EXERCISE OBJECTIVE:
Exactly as they appear, retype the lines from the one containing "385x208 pixels." through the final line of the data below. Leave pictures out.

++++ INPUT MATERIAL ++++

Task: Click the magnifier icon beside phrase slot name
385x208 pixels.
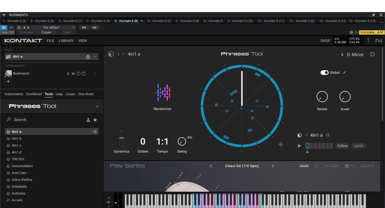Action: 328,135
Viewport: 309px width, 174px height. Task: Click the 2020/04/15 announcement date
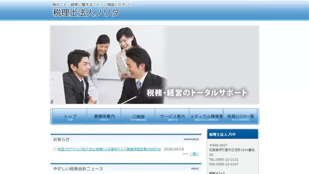click(174, 149)
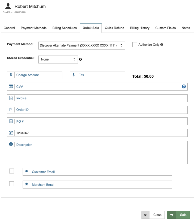Image resolution: width=195 pixels, height=223 pixels.
Task: Check the Customer Email send checkbox
Action: (11, 171)
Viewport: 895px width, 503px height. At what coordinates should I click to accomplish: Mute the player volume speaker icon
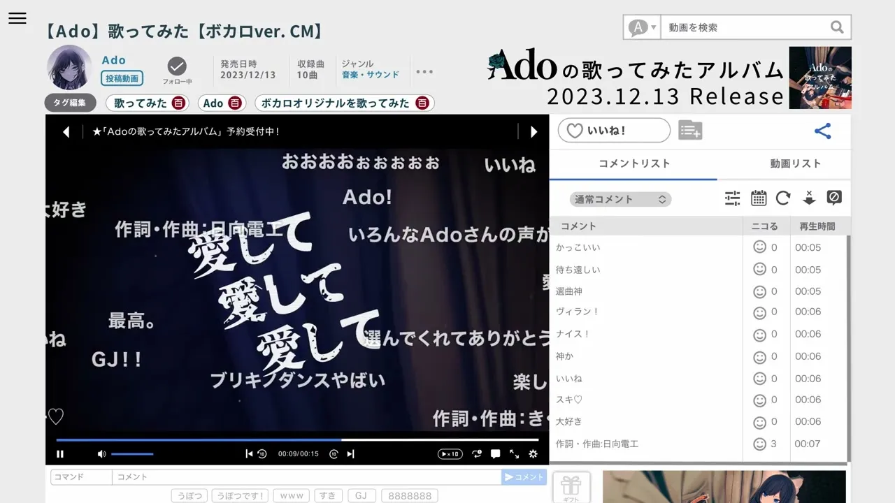[x=101, y=454]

++++

SOLVED EXERCISE:
385x208 pixels.
Action: 328,135
Viewport: 309px width, 174px height. Task: Click the 2020/04/15 announcement date
click(174, 149)
Image resolution: width=195 pixels, height=223 pixels.
Task: Check the Customer Email send checkbox
Action: (11, 171)
Viewport: 895px width, 503px height. At what coordinates should I click to accomplish: Mute the player volume speaker icon
[x=101, y=454]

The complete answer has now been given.